私たち人間は、少なくとも私は、行動はコントロール出来る。

しかし、その行動は気分によってコントラストが随分と変わってくる。

よく、「行動によって気分も変わってくる。」と言われることがあるが、行動しても、行動しても、全然気分が変化しない状態になってしまうとしたら恐ろしい。

うつ病というのはそういう状態なのではないかと思う。

恐ろしいことだ。

その状態は虚無主義にも似ているのではないのだろうか。

そう思った理由はかつて読んでみた小説から受けた印象からそう思った。

それは、安岡章太郎さんである。

2013年に亡くなられた際、ネットニュースで、第3の新人と呼ばれ、虚無について書かれた小説が多いということであった。
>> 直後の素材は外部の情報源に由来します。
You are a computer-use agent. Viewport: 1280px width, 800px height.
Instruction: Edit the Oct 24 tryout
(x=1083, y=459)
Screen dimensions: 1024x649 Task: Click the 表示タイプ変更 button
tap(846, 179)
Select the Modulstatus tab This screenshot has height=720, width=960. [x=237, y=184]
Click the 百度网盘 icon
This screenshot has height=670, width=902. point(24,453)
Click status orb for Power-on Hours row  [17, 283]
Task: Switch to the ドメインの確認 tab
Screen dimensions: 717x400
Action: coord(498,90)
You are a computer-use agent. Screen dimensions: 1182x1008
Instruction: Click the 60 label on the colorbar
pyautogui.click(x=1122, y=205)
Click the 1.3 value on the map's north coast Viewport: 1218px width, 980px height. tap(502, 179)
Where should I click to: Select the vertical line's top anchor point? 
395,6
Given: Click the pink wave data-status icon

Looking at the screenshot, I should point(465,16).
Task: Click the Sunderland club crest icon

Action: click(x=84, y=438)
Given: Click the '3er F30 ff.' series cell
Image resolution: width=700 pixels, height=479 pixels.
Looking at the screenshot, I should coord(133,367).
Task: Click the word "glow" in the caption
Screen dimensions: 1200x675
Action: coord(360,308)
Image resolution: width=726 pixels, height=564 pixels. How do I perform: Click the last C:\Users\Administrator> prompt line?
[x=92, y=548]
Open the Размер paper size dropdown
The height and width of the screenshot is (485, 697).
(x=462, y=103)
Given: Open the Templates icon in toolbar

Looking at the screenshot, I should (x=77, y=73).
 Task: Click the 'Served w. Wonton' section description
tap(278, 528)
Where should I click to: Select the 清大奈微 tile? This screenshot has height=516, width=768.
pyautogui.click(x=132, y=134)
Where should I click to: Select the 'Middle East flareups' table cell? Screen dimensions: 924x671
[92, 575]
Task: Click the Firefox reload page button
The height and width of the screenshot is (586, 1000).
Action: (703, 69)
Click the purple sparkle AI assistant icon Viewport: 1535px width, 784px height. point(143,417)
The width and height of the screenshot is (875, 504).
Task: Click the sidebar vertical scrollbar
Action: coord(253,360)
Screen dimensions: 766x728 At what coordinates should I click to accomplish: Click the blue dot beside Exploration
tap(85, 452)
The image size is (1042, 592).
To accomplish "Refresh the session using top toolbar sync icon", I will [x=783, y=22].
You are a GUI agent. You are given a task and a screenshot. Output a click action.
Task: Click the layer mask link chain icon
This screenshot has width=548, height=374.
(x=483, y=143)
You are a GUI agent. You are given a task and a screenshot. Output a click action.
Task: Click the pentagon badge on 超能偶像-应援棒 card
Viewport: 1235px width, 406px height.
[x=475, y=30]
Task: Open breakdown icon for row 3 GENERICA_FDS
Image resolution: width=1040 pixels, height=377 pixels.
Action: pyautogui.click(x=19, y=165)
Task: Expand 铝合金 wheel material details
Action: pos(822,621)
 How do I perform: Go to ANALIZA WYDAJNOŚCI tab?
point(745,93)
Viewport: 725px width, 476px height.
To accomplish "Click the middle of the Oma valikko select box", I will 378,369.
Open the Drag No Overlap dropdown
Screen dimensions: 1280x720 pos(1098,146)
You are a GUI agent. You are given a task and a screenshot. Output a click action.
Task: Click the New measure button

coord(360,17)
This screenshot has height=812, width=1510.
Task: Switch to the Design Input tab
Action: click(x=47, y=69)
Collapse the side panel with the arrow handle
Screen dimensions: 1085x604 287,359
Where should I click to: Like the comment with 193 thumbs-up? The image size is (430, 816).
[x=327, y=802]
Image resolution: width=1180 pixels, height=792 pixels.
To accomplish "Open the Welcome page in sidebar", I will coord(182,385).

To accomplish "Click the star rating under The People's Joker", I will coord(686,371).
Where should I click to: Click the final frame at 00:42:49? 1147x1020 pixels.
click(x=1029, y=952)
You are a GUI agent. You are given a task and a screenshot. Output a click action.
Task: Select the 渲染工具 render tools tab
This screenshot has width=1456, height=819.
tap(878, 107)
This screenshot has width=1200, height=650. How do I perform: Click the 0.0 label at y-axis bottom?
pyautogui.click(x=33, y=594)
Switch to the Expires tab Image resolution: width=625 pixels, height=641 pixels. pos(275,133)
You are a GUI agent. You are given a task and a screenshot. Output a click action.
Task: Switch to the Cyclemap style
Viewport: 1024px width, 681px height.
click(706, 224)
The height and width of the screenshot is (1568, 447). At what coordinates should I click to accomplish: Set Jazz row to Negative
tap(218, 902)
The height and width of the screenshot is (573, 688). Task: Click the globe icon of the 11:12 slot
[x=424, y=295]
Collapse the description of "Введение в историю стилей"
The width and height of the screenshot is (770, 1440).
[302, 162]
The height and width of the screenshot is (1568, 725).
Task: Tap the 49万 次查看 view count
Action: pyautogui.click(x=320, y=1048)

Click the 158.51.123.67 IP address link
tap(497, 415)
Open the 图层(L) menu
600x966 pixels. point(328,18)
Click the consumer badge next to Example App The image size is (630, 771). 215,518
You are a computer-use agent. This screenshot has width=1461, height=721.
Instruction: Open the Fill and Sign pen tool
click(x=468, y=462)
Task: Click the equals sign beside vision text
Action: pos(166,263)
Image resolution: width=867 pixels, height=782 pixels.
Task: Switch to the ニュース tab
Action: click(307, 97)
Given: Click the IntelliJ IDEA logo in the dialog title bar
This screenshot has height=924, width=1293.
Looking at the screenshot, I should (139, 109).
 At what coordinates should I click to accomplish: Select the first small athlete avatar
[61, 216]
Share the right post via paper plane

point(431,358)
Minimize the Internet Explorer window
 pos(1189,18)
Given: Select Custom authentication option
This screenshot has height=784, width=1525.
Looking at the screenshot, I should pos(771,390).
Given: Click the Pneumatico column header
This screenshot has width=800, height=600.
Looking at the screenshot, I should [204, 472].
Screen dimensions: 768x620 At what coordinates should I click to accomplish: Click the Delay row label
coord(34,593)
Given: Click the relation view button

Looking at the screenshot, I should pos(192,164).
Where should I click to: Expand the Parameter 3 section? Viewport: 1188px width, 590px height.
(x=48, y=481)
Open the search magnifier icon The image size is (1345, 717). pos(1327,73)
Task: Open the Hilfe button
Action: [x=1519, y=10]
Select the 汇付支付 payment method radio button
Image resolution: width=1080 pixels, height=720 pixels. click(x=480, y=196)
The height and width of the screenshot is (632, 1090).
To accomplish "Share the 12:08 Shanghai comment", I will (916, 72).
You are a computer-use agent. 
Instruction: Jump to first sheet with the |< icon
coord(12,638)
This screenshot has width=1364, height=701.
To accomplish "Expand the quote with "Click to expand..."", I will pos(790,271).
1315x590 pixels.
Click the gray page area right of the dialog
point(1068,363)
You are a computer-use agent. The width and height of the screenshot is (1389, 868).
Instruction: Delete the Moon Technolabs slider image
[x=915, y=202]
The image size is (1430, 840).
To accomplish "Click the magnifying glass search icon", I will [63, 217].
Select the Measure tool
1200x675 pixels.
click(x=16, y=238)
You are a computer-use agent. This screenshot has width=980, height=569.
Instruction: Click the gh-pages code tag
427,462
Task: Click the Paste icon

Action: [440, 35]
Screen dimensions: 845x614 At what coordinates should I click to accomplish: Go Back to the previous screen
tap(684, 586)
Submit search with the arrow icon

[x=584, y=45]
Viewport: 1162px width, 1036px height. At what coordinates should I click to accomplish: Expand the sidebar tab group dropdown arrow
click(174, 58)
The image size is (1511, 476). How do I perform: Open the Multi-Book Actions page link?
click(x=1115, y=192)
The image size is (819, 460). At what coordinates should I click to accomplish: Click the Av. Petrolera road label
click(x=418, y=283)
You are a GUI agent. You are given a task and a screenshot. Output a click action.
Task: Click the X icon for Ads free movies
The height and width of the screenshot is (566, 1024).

一方でご本人写真は柔らかな笑顔で虚無とは対照的な表情であることに興味を持った。

その中で私は古本屋にて1冊だけ彼の作品をら見つけた。

それが「海辺の光景」であった。

内容は主人公が、僻地にある精神病院的な施設に入院している母親に訪ねて行く話である。

その母親の状態はというと、認知の低下が進み、主人公を自分の息子であるということも認識出来ない状態である。

また、精神だけでなく、肉体についても機能が低下してゆく。

それに対して医師も施しようがなく、それゆえに、諦めから虚無が漂っている。

主人公も、母親の状態と医師の対応から、ただ見守るしかない。

大まかにいうと、そのような内容であった。

その小説を読んで感じたのは、

諦めて、「ああ・・・」と現状を受け入れる。ということである。

しかし、改めて当時の感想を書いていると、「諦めて現状を受け入れる」って、なかなか出来ることではない。

また、これまた改めて安岡章太郎さんのプロフィールをネットで見てみると、ニヒリズムというよりシニカルであったらしい。

今度はその点を気をつけて再度読んでみたい。